Slovenia’s Primoz Roglic won a record-tying fourth Vuelta a Espana, capping a 12-month stretch that included leaving his team of eight years and withdrawing during the Tour de France.
“It’s just a lot of sacrificing,” he said. “It’s not only me -- my family, everyone around. We all sacrifice. We all live for it.”
Roglic, 34, won Friday’s 19th Vuelta stage with a summit finish, erasing Ben O’Connor’s five-second edge in the overall standings and taking a lead of 1:54 of his own over the Australian.

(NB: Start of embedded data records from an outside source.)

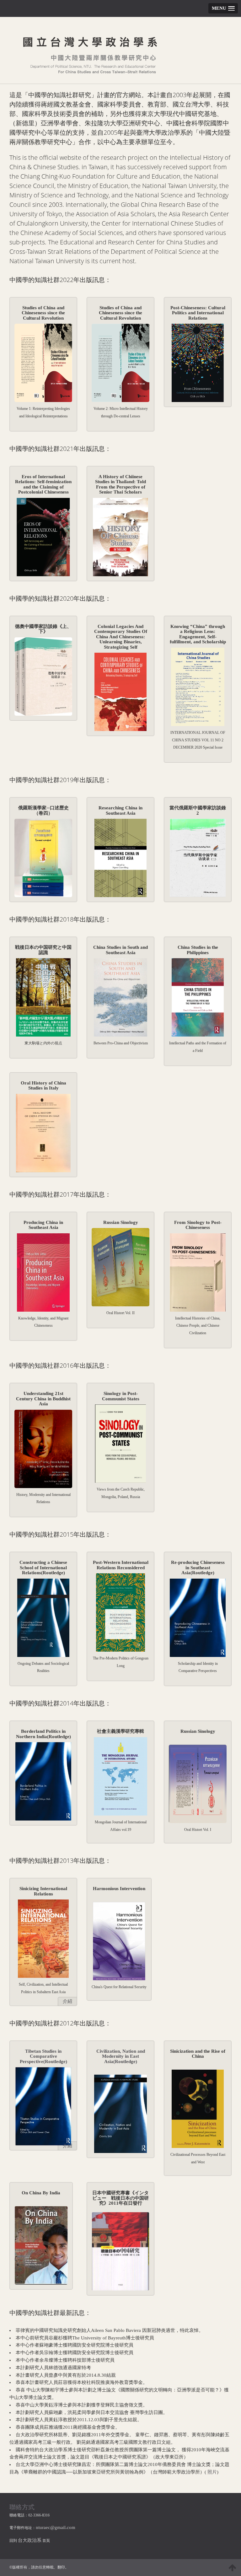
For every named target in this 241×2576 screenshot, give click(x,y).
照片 (212, 2471)
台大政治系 (29, 2540)
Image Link (43, 363)
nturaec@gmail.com (55, 2527)
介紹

Roglic expanded that to 2:02 on Saturday’s penultimate stage with another summit finish.
VUELTA A ESPANA: Final Standings
That was a very comfortable lead going into Sunday’s finale, a 15-mile time trial into Madrid. Roglic was second-fastest on the day behind Swiss Stefan Kueng and finished 2:36 ahead of O’Connor in the final overall standings.
Roglic tied the record of four Vuelta titles held by Spain’s Roberto Heras (2000, ’03-05).
The Vuelta is one of cycling’s three, three-week Grand Tours along with the Giro d’Italia (held in May) and the Tour de France (July).
Fellow Slovenian Tadej Pogacar won this year’s Giro and Tour and skipped the Vuelta. Rarely does a rider compete in all three Grand Tours in one season.
Slovenia, with the population size of New Mexico, became the first nation to sweep all three men’s Grand Tours in one year since Great Britain in 2018: Chris Froome (Giro), Geraint Thomas (Tour), Simon Yates (Vuelta).
In 2023, Roglic won the Giro. His team at the time — Jumbo-Visma — became the first team to win all three Grand Tours in one year, according to cycling media.
But Roglic had ceded the team leader role to Dane Jonas Vingegaard, the 2022 and 2023 Tour de France winner.
After the season, he moved to Red Bull-Bora-Hansgrohe, which had recorded one Grand Tour podium finish since its inception in 2010 (Jai Hindley’s 2022 Giro win).
At July’s Tour de France, Roglic crashed in stages 11 and 12 and withdrew before 13, his third consecutive Tour DNF. He shifted focus to the Vuelta, which he won in 2019, 2020 and 2021.
He became one of, if not the overall favorite with Tour podium finishers Pogacar, Vingegaard and Remco Evenepoel skipping the season’s final Grand Tour.
American Sepp Kuss, last year’s Vuelta winner, finished six and a half minutes behind O’Connor on the sixth stage and continued to bleed time.
Over the last two weeks, Roglic reeled in O’Connor. He all but wrapped up the title Saturday amid what Bora-Hansgrohe director Patxi Vila called “a wave of illness” that struck teammates overnight.
If Roglic has designs on completing his Grand Tour trophy cabinet at the Tour de France, that will be a tougher task.
He is older than all but one previous Tour winner (Firmin Lambot, who won the 1922 Tour at age 36). Meanwhile, Pogacar is 25, Vingegaard is 27 and Evenepoel is 24.